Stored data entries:
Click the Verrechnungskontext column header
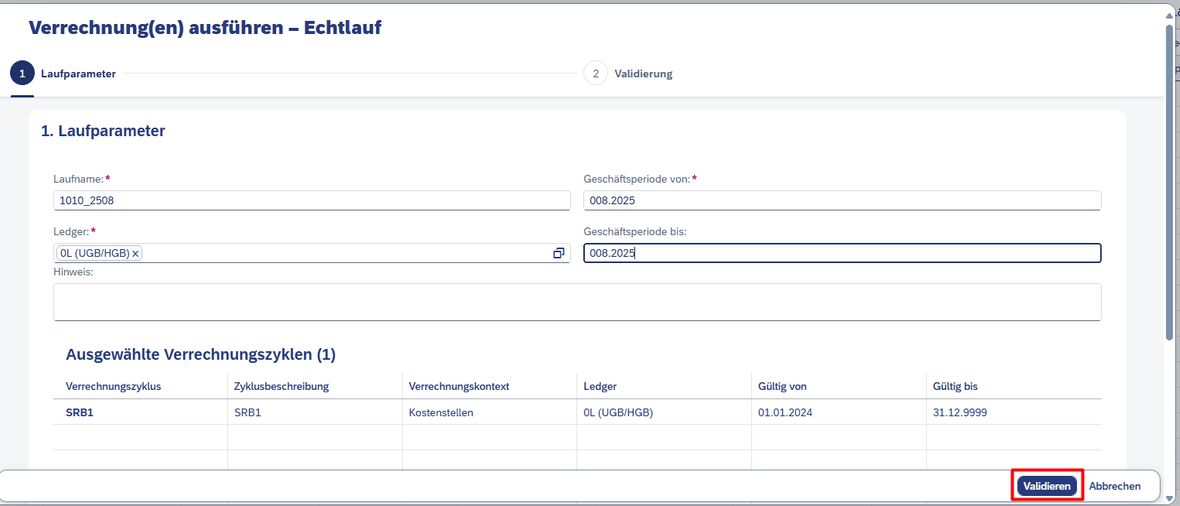 pyautogui.click(x=459, y=386)
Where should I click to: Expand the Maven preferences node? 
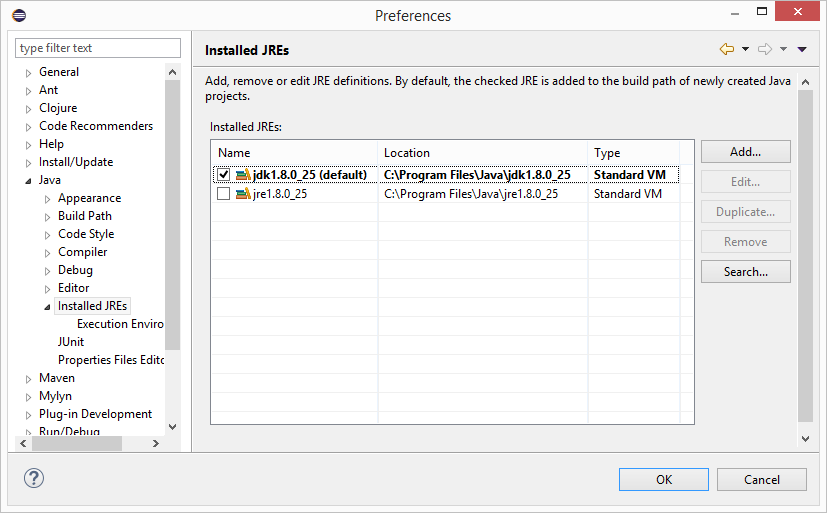click(x=28, y=379)
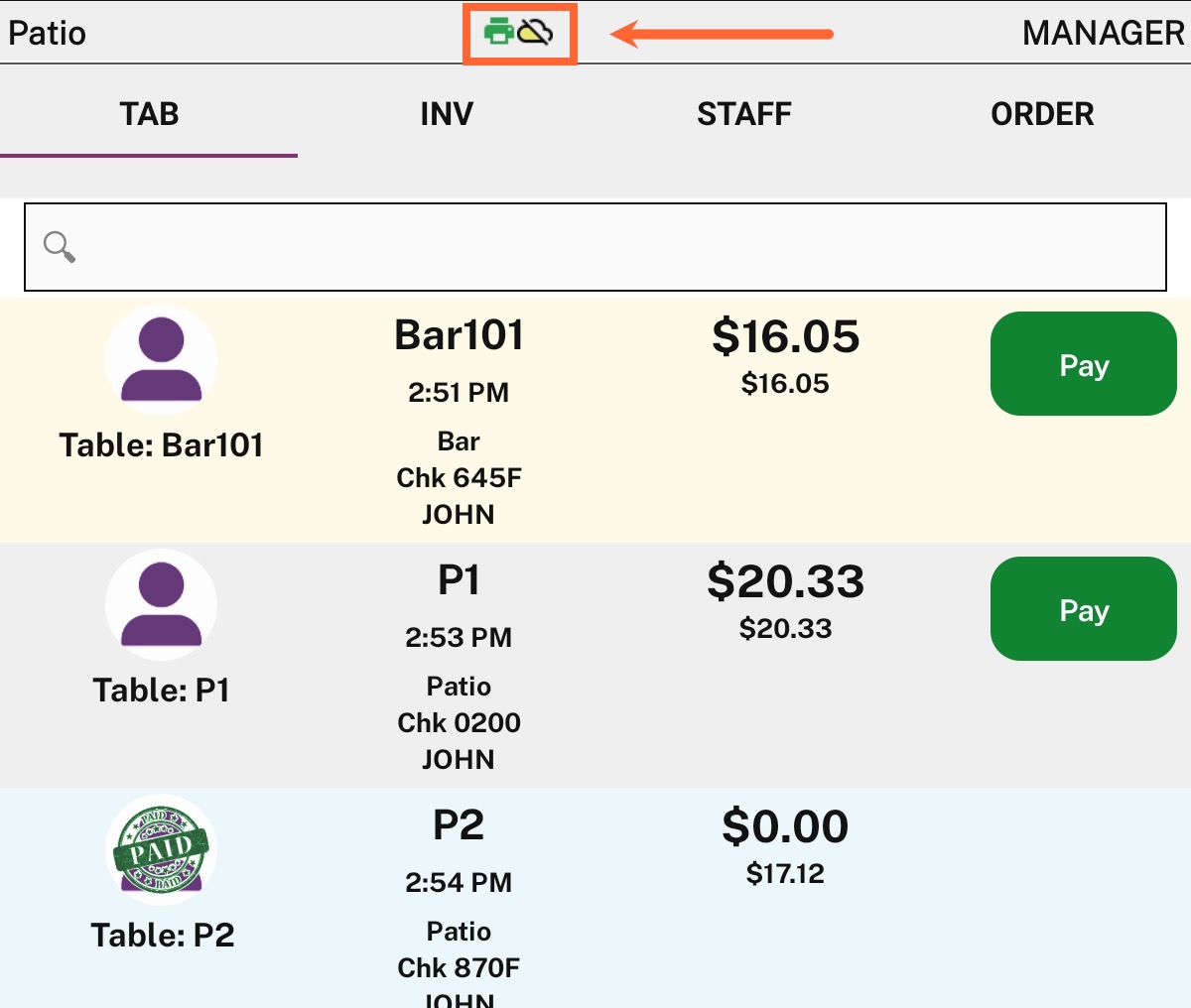The image size is (1191, 1008).
Task: Click the cloud offline status icon
Action: click(x=536, y=34)
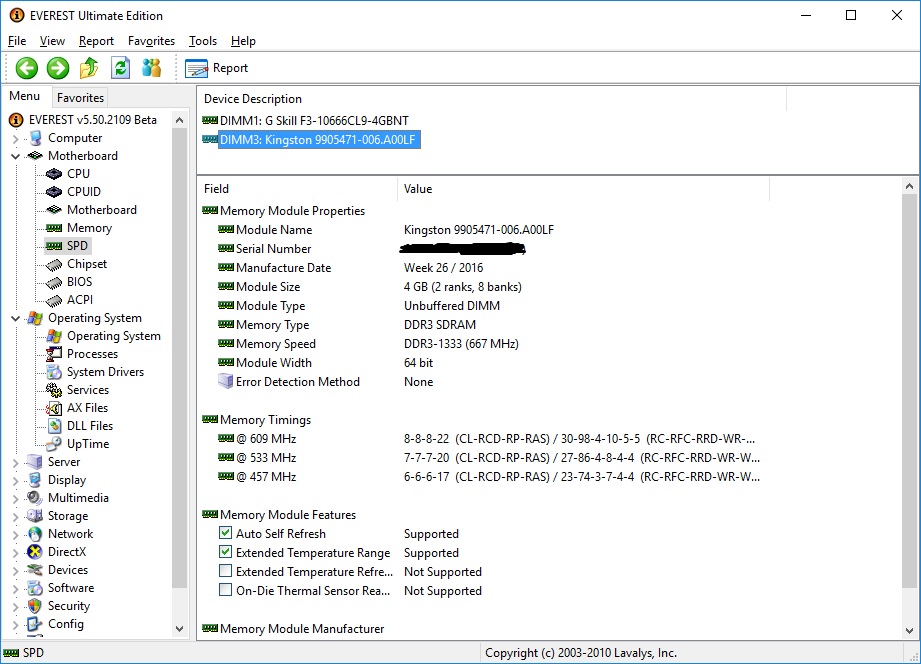Toggle the Extended Temperature Range checkbox

[226, 553]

▸ **Exercise description**
For this exercise, return every entry verbatim and omit all pictures.

▸ **Output of the task**
Click the Verrechnungskontext column header
 pyautogui.click(x=459, y=386)
Where should I click to: Expand the Maven preferences node? 
click(x=28, y=379)
The image size is (1191, 1008).
Task: Click the cloud offline status icon
Action: click(x=536, y=34)
Toggle the Extended Temperature Range checkbox

[226, 553]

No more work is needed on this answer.